I'm not sure what conclusions can be drawn, if any, from this. For fun, 
I applied the same analysis to a similar number of words from Augustinus 
Latin. Here are the results, together with the VMs data: 

(Augustinus: 1257 different words, top 10 words: "et te in non me mihi est domine ut enim") 

Top 10 Latin Suffixes 

m       0.118421055 
s       0.10526316 
e       0.047368422 
que     0.039473683 
i       0.034210525 
o       0.028947368 
t       0.028947368 
us      0.02631579 
rum     0.021052632 
a       0.021052632 

So, Latin does not have the same frequency pattern at all. 

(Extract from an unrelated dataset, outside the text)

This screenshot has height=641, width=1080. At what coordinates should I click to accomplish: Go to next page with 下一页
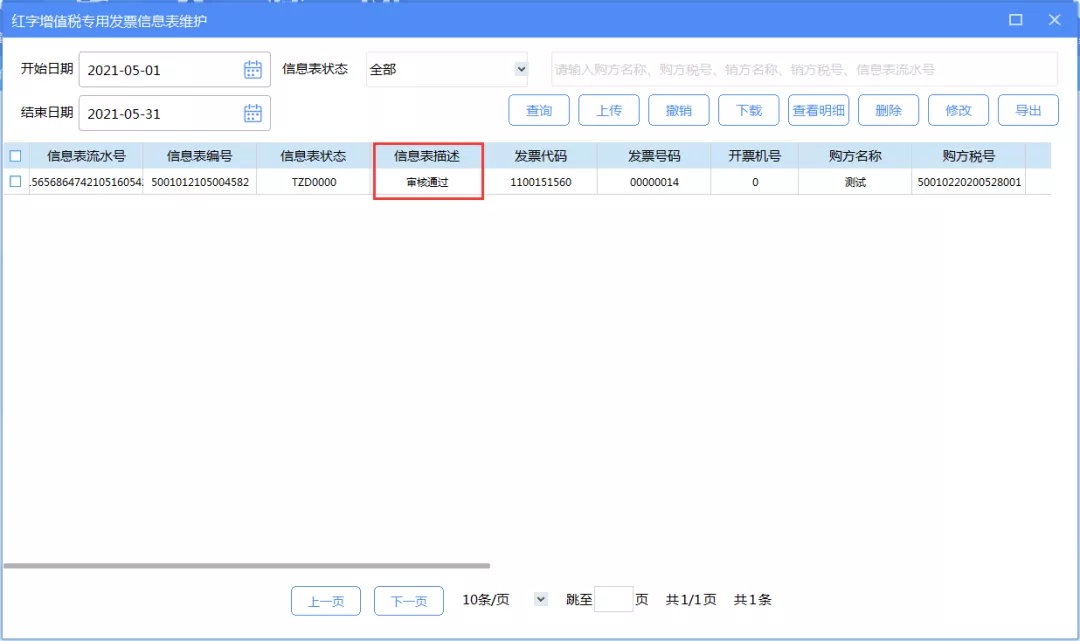pos(408,600)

So, is there a language which does have a similar patterm? I looked at French 
from 1367, Spanish from 1527, German from 1553, and old English (Courtier): 

Top 10 French Suffixes 

s    0.1199 
t    0.0736 
z    0.0708 
e    0.0654 
nt    0.0463 
es    0.0436 
l    0.0245 
r    0.0218 
re    0.0191 
er    0.0191 
tre    0.0163 

Top 10 Spanish Suffixes 

s    0.1874 
n    0.0519 
o    0.0464 
a    0.0445 
r    0.0297 
do    0.0297 
es    0.0241 
l    0.0223 
e    0.0223 
va    0.0204 
to    0.0148 

Top 10 German Suffixes 

en    0.1171 
t    0.1171 
s    0.1122 
n    0.0537 
er    0.0390 
ten    0.0341 
d    0.0341 
e    0.0293 
m    0.0293 
ts    0.0244 
r    0.0244 

Top 10 English Suffixes 

e    0.1404 
n    0.0449 
s    0.0421 
t    0.0393 
re    0.0337 
y    0.0281 
ne    0.0253 
l    0.0253 
r    0.0253 
ll    0.0253 
ed    0.0225 

The Spanish suffix "s" is three times more frequent than the next suffix: not 
a good match to the VMs. Similarly for the English "e". 

The German suffix pattern is completely different to the VMs. 

The French pattern looks similar to the VMs. 

Let's look at the French Stems, and compare with the VMs: 

Top 10 Herbal Stems 

o       0.15171504 
9       0.058377307 
8       0.045184698 
k       0.04287599 
1o      0.040567283 
oe      0.036609497 
o8      0.028364116 
oy      0.026385223 
y       0.02176781 
2       0.02176781 

Top 10 French Stems 

a       0.0704 
d       0.0544 
es      0.0528 
en      0.0448 
le      0.0432 
se      0.032 
ent     0.0304 
de      0.0272 
ce      0.0272 
ne      0.0256 

A poor match. 

Conclusion: the "9" suffix in the VMs appears too frequently for it to come from 
Latin, German, English or Spanish. Although French has a similarly frequent suffix 
"s", the stem frequencies of French don't match the VMs. 

Hypothesis: the "9" suffix in the VMs is not a word suffix, but punctuation or 
some other annotation. Perhaps a key mark for deciphering purposes. 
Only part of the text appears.